Самоуверенный ублюдок!
Не удостоив его ответом, я поднялся и направился прямо в проклятую библиотеку. Он пришел туда через полчаса и притворился, что удивлен, увидев меня там.
— Так мы собираемся что-то делать или нет? — проворчал я.
— Смотрите-ка, какие мы сегодня нетерпеливые! Иди сюда, и посмотрим, — сказал он, как король рассевшись на диване. Я подошел к нему, чувствуя, что моя решимость поддается его уверенности. Он абсолютно убежден, что выиграет. Нет, он просто блефует, сказал я себе, садясь рядом с ним.
— Не кусаться, Гунтрам. Еще ближе, милый, — он смотрел мне в глаза.
Он обхватил мой затылок, чтобы я никуда не делся, и я ему это позволил. Когда он положил ладонь на мою щеку, я бессознательно прижался к ней. Его взгляд смягчился, и на секунду я снова увидел того человека, в которого влюбился много лет тому назад. Он подался навстречу и начал покрывать шею легкими поцелуями, медленно дыша в ухо.

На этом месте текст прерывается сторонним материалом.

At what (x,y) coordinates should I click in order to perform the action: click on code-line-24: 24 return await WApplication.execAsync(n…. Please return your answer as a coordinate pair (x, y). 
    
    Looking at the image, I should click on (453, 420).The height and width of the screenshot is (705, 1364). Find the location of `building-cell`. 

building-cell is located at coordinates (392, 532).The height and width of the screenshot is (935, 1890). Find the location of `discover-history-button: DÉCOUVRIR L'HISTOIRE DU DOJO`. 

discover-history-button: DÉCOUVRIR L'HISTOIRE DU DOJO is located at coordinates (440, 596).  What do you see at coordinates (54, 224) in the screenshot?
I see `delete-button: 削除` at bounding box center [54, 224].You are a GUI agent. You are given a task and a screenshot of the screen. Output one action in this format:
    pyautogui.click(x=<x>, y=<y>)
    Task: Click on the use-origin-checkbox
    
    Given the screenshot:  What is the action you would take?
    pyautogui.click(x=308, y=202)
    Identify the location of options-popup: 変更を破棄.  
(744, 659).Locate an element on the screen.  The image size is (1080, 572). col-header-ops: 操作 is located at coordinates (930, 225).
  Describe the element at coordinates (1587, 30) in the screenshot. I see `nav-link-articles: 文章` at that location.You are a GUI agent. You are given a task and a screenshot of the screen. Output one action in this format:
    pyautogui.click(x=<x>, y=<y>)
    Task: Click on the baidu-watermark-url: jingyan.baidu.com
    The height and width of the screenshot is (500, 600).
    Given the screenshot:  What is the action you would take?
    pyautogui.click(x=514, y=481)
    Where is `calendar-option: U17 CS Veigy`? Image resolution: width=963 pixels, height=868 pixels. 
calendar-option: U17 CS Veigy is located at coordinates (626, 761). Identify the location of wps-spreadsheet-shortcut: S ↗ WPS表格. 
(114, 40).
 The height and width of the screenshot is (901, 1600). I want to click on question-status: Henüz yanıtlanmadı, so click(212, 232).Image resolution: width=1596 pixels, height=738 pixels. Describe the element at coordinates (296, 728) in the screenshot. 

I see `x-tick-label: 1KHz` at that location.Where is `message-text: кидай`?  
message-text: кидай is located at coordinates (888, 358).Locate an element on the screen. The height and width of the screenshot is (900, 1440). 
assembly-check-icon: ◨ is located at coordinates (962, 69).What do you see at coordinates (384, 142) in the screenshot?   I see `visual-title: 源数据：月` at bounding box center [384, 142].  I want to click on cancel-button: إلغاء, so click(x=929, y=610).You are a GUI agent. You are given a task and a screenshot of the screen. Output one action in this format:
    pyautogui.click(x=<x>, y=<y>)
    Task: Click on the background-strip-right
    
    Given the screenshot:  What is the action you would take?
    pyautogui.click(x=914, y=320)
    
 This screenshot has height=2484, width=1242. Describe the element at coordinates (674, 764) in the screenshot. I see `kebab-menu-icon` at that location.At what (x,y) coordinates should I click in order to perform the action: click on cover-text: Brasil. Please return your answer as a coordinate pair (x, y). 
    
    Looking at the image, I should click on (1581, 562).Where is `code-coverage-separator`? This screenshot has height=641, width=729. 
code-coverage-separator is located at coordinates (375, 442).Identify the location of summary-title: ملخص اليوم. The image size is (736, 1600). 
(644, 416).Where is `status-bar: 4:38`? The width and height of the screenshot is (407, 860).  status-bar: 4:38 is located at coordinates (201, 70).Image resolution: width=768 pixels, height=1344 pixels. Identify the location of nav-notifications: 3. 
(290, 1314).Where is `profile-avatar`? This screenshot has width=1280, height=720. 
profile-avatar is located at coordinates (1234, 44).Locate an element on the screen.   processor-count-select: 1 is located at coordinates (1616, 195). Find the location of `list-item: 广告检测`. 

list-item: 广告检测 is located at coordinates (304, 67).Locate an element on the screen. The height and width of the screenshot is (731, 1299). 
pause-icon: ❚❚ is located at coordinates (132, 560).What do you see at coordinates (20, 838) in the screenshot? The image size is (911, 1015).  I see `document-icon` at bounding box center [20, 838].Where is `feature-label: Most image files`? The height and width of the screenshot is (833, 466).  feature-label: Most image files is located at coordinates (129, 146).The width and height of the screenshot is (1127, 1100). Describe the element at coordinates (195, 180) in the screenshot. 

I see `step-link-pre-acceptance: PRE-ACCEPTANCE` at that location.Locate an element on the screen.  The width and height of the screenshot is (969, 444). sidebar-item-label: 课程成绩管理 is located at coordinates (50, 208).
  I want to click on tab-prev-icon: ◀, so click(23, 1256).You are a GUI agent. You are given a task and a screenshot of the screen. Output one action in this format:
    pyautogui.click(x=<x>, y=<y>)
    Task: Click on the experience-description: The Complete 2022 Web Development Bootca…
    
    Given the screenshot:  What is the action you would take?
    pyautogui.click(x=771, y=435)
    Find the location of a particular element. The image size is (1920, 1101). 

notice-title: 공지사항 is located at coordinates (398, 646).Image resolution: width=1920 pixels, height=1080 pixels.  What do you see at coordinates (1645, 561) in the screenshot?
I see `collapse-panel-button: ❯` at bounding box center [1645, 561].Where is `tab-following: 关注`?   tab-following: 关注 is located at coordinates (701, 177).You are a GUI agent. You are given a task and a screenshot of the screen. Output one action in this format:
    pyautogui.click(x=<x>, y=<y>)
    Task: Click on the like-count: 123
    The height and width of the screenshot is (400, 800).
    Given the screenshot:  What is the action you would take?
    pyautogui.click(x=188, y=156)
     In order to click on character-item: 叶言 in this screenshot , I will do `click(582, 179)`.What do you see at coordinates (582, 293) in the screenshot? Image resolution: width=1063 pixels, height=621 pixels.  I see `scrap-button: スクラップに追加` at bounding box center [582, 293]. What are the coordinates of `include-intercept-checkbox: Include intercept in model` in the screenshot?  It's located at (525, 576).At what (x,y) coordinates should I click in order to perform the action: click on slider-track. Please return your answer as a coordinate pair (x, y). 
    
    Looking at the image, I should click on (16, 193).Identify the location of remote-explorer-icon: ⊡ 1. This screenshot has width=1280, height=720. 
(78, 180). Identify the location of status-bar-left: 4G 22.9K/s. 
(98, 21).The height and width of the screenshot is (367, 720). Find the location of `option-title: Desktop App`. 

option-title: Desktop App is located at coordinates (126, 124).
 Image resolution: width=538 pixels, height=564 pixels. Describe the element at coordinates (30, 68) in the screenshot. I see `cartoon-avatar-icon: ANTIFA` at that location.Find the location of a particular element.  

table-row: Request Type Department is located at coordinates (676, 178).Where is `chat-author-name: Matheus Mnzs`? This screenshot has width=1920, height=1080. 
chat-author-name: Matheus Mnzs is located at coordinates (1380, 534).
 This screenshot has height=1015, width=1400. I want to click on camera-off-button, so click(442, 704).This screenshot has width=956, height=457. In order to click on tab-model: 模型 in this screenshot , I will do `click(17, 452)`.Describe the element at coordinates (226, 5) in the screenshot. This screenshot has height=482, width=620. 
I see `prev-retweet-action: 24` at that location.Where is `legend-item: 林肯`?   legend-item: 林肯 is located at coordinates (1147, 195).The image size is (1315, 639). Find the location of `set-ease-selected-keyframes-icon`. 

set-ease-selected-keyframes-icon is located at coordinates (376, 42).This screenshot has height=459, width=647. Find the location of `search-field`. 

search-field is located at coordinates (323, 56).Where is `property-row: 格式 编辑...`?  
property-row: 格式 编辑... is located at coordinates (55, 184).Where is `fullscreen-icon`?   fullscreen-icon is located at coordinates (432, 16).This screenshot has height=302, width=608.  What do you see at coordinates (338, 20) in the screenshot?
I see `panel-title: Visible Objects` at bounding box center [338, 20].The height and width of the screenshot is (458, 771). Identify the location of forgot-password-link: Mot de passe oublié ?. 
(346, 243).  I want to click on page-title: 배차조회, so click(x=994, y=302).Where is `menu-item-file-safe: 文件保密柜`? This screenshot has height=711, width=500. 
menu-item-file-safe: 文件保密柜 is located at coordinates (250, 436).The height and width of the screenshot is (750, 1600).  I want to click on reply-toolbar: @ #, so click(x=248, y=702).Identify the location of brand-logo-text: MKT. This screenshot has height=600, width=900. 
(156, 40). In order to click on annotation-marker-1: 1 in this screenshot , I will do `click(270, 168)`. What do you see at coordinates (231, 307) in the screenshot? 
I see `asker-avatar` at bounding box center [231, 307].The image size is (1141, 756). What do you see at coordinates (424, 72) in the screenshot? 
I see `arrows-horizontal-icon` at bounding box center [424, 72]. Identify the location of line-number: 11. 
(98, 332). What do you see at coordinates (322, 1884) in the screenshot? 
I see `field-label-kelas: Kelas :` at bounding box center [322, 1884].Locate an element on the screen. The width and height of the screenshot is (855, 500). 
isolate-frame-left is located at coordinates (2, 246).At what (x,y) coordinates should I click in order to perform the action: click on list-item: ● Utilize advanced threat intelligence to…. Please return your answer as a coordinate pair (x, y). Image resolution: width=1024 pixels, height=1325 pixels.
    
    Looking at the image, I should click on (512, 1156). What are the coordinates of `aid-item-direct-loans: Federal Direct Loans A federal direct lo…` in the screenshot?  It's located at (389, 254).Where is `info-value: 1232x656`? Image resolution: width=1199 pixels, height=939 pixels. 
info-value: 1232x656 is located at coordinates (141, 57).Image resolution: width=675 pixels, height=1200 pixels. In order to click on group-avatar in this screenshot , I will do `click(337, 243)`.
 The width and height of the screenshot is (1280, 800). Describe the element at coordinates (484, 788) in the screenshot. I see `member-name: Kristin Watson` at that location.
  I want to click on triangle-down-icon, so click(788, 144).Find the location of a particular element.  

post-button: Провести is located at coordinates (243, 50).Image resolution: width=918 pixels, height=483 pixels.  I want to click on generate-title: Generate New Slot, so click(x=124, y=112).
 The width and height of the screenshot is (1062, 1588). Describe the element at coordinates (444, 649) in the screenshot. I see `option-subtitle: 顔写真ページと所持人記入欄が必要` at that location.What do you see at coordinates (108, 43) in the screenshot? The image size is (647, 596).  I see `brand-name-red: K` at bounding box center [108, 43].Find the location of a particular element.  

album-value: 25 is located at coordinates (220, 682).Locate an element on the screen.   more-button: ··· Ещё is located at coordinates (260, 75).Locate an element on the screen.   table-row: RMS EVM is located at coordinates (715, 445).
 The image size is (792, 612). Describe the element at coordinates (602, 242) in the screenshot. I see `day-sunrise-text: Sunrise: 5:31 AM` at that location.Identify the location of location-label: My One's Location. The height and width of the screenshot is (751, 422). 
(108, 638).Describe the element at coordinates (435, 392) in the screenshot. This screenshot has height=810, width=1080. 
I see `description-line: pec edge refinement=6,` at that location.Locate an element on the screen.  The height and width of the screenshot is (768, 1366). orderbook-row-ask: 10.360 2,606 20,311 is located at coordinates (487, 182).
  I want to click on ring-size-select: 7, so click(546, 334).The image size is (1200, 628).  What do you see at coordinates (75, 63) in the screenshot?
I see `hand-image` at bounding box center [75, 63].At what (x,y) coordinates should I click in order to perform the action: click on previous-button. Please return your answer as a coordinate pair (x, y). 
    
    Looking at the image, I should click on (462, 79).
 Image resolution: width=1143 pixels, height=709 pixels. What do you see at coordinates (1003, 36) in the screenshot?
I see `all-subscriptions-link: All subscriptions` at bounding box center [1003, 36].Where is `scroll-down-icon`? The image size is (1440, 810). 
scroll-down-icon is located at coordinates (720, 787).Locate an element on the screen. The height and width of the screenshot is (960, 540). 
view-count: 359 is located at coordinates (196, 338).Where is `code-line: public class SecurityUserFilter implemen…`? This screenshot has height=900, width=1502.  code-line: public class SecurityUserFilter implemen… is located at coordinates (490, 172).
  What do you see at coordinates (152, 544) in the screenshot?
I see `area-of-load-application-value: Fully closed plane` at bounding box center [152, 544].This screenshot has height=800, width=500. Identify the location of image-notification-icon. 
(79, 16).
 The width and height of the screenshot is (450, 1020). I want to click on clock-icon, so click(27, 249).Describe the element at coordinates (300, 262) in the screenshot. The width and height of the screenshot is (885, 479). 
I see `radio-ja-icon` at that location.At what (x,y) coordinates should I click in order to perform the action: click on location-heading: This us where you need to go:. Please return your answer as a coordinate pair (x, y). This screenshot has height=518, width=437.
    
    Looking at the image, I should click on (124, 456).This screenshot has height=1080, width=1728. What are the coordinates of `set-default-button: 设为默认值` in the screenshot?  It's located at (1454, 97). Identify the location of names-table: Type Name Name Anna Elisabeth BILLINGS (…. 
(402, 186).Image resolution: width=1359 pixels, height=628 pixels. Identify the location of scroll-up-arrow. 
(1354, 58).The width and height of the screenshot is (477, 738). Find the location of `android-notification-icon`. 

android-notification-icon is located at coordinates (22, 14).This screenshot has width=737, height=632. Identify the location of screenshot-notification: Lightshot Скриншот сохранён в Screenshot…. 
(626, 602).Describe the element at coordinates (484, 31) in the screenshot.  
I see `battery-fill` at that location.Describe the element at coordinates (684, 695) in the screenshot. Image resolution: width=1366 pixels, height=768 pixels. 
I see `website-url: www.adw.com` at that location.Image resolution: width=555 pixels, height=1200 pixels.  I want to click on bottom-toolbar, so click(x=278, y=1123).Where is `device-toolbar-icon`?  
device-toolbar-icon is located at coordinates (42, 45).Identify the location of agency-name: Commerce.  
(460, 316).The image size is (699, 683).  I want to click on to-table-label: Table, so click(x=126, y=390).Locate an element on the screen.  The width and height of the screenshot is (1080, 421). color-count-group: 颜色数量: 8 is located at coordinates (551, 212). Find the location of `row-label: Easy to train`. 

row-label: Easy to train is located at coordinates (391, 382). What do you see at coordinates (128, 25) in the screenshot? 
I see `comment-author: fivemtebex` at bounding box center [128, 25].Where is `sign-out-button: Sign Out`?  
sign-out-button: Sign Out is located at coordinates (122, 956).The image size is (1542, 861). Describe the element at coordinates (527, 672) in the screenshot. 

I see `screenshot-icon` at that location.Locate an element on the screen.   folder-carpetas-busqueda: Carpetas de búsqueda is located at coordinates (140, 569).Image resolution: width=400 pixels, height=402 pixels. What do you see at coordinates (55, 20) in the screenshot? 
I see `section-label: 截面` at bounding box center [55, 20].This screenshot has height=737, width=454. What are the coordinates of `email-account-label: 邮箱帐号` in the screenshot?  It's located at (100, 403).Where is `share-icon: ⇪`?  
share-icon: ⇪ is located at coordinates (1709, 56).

Ублюдок знает мои слабые места.
Я попытался высвободиться из его хватки, но он решительно вернул меня на место, его язык начал играть с мочкой, деликатно посасывая ее.
— Ты говорил про поцелуй, а сам трахаешь мое ухо! — возмутился я.
— Не беспокойся, любовь моя, до этого мы тоже доберемся, — шепнул он мне на ухо, от его глубокого чувственного голоса меня тряхнуло, словно от разряда тока, волоски на шее стали дыбом. Он оторвался от моей шеи и принялся ласкать губы, словно спрашивал разрешения продолжать. Я почувствовал, как мое тело постепенно стало расслабляться — вопреки тому, что происходило у меня в голове. Губы, словно обладая собственной волей, раскрылись, и я позволил втянуть меня в глубокий поцелуй.
Мое тело решило забыть о здравом смысле, оно начало отзываться на его ласковые поцелуи. Он на секунду отстранился, чтобы перевести дыхание, и тут уж я атаковал его. Конрад не замедлил поддержать мое рвение. Каждый из нас пытался захватить власть. Но когда у меня закончился воздух, мне пришлось признать поражение.
Он оторвался от моих губ, прижал меня к себе.
— Я выиграл, — мягко объявил он, в его голосе не было торжества, которого я почти ожидал услышать.
— Так нечестно! Было два поцелуя, а не один! — попытался возразить я, но он заткнул меня новым ошеломительным поцелуем, наваливаясь на меня и распластывая по дивану. Забыв обо всем на свете, мы снова принялись целоваться.